Add Extended System-Level TLA+ Specification for Raft Core Module#381

Open
Qian-Cheng-nju wants to merge 2 commits intoetcd-io:mainfrom
specula-org:pr1-spec
Open

Add Extended System-Level TLA+ Specification for Raft Core Module#381
Qian-Cheng-nju wants to merge 2 commits intoetcd-io:mainfrom
specula-org:pr1-spec

Conversation

@Qian-Cheng-nju
Copy link
Contributor

@Qian-Cheng-nju Qian-Cheng-nju commented Feb 4, 2026

Summary

(We're researchers from NJU/MSR/UIUC/UBC working on writing system specifications in TLA+. We've been using our tool on etcd/raft and wanted to contribute our artifacts back, if the community finds this useful! We're willing to help maintain this spec if accepted.)
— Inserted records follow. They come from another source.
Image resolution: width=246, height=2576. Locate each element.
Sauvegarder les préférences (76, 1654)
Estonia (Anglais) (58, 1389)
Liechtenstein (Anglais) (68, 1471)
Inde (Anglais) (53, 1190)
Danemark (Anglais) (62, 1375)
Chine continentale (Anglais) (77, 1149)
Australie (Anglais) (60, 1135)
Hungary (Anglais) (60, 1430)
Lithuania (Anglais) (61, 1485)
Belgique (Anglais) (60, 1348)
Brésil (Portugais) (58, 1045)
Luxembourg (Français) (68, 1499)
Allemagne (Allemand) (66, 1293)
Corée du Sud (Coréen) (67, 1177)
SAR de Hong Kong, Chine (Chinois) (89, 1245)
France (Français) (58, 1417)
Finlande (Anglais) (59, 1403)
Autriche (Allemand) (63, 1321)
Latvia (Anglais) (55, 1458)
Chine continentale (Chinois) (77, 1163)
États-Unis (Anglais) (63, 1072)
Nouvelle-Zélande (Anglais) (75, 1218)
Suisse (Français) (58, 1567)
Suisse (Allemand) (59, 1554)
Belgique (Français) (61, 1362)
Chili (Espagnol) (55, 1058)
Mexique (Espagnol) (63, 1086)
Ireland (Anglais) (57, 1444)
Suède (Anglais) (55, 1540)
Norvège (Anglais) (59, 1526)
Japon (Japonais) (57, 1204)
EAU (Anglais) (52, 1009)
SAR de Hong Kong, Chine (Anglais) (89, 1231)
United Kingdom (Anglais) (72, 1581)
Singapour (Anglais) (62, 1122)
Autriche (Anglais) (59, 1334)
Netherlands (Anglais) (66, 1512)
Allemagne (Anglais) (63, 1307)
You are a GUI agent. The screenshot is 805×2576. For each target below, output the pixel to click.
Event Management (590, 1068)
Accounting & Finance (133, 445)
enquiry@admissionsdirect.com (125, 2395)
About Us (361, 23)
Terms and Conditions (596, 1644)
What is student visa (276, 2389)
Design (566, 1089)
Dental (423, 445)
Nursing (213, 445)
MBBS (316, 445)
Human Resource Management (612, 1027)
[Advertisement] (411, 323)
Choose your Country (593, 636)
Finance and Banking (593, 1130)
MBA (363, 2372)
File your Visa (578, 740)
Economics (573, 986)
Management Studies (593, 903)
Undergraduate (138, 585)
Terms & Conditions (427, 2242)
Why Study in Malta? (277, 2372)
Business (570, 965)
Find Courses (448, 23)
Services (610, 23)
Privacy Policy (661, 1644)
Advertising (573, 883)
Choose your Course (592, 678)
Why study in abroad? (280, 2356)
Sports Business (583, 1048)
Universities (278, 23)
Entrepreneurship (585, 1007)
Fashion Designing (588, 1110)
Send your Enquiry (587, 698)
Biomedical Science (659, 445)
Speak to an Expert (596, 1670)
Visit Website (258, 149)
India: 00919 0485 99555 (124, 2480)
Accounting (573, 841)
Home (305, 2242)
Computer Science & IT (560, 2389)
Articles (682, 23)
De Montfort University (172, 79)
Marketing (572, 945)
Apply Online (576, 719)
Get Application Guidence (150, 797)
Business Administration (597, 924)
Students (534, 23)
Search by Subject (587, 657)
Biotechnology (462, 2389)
This PR adds a system-level TLA+ spec extending the existing spec in tla/. The two specs are intended to co-exist: the original spec provides a high-level description of the Raft protocol for understanding and verifying core safety properties, while our spec provides a low-level description of implementation details and enables verification of finer-grained system states. The spec models the raft library's core logic as implemented in code, covering leader election, log replication, snapshotting, membership changes, and progress tracking with flow control. We abstract away I/O, e.g., network transport and persistent storage are not modeled. The spec focuses on what the raft module decides, not how it communicates or persists those decisions.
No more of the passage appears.